Exercise goal. Could you please repeat the entries below word for word, with the images left out?

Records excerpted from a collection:
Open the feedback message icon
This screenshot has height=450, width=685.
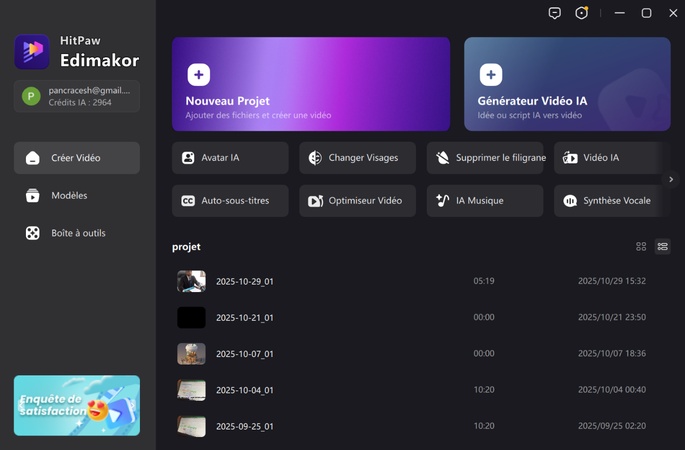tap(555, 13)
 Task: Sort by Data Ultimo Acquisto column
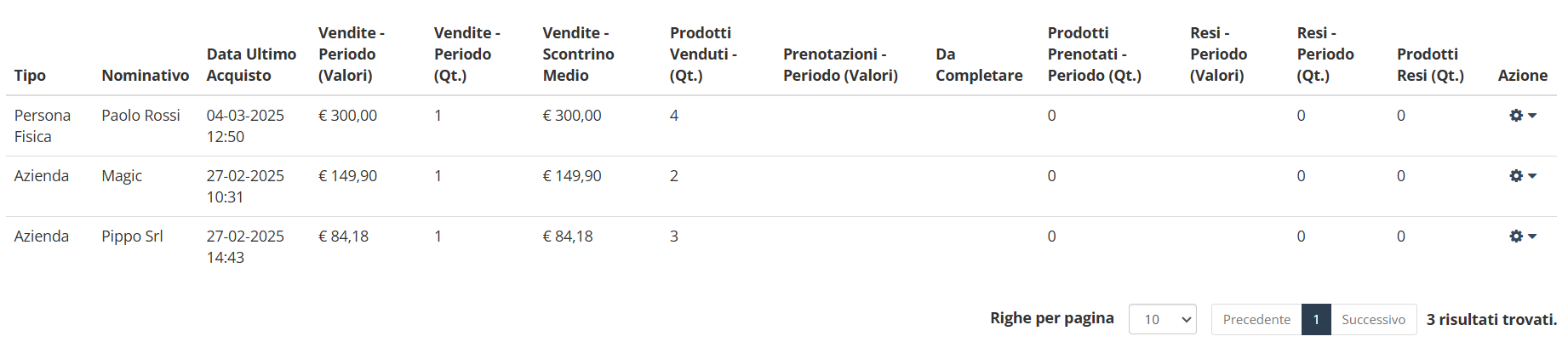251,65
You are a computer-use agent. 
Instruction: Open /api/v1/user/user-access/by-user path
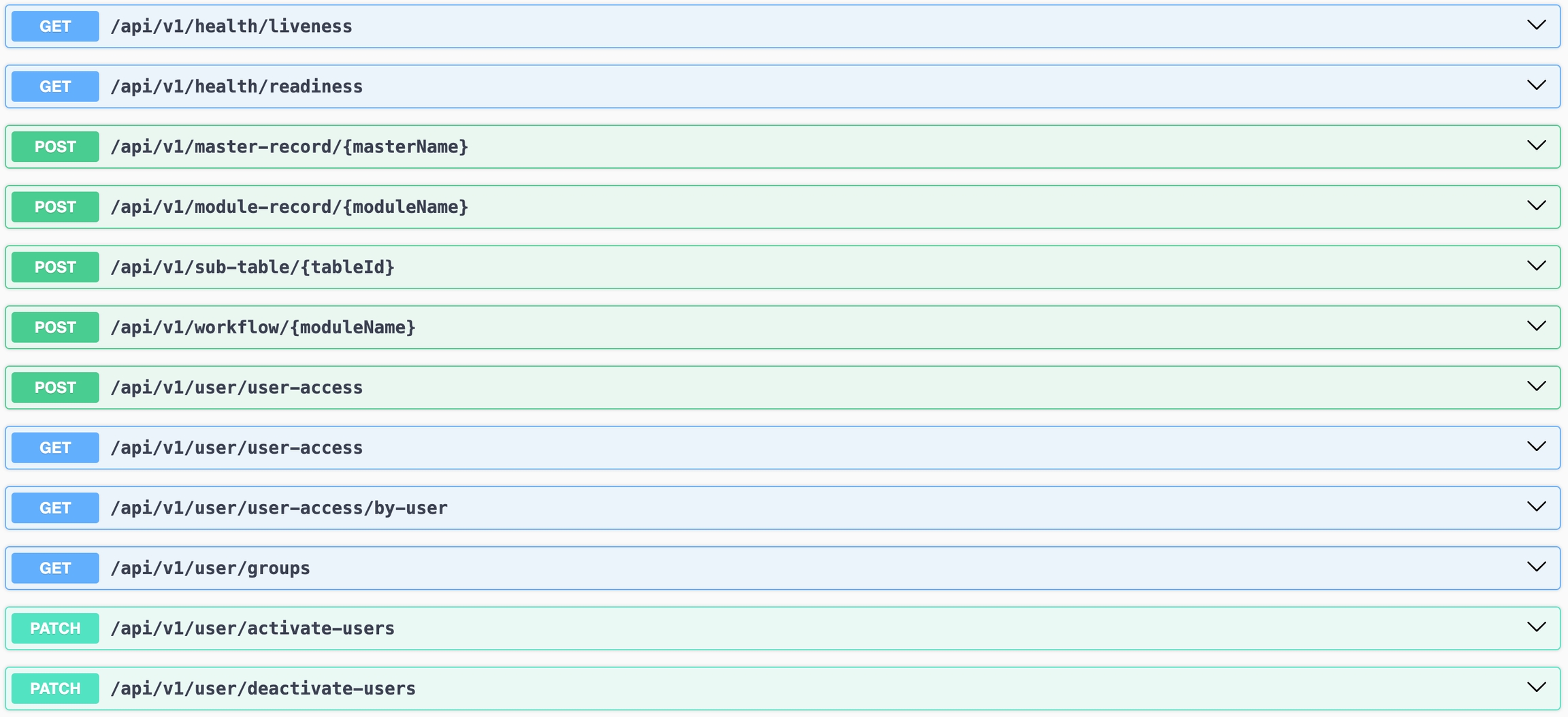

Expected answer.
Open the feedback message icon
This screenshot has height=450, width=685.
tap(555, 13)
 Task: Sort by Data Ultimo Acquisto column
251,65
You are a computer-use agent. 
Instruction: Open /api/v1/user/user-access/by-user path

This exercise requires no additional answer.